I am Shannon Sullivan, Bonnie's daughter-in-law. Or Ms. Bonnie, as I usually call her. What can I say--- it's hard to break habits from high school. We all know the stereotype of the relationship between mothers-in-law and their daughters-in-law, but it probably won't surprise you to know that Ms. Bonnie was not like that. In fact she supported me and defended me and continually checked in to make sure that Aaron was treating me all right. Even though my sisters insist that I am the reacher and Aaron is the settler in our relationship, Ms. Bonnie--- and David too--- always looked out for me. “That Aaron better be spending time with you instead of always going to the airport!” she would say to me.

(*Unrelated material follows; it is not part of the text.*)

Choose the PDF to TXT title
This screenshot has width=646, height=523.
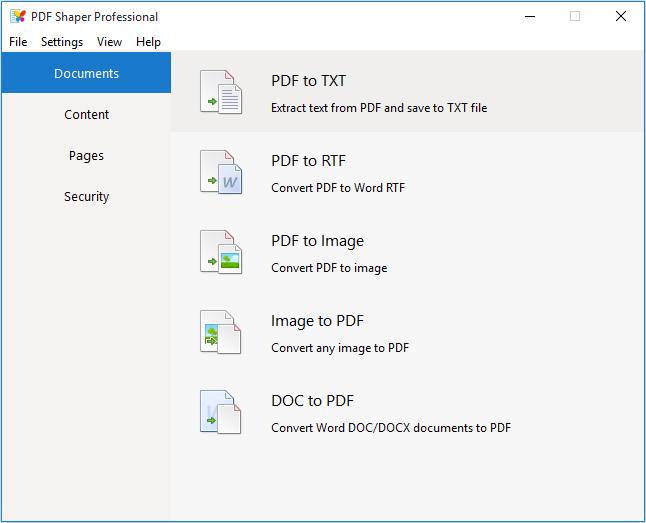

The first time I went to Aaron's house as his girlfriend, Aaron and I went walking through the woods and came back with the bottoms of my jeans caked in mud. She was mortified, worrying that my parents would never let me come back. So she made me borrow a pair of Aaron's pants so she could wash mine. And his pants fit me. Kind of a terrible experience for a fifteen-year-old girl who knew little about body positivity, but I later joked that we would have to get married because we would save so much money on pants if we could borrow one another's! But it was just the first of many ways she took care of me--- of us--- even while she made us laugh, whether intentionally or unintentionally. Mr. Mike told us the other night that she knew Aaron and I would get married when we went away for college even though we went to different colleges. But she never said anything to Aaron because she never wanted to influence him. Sure, she gave advice, but she always wanted us to make our own decisions and supported us no matter what we did.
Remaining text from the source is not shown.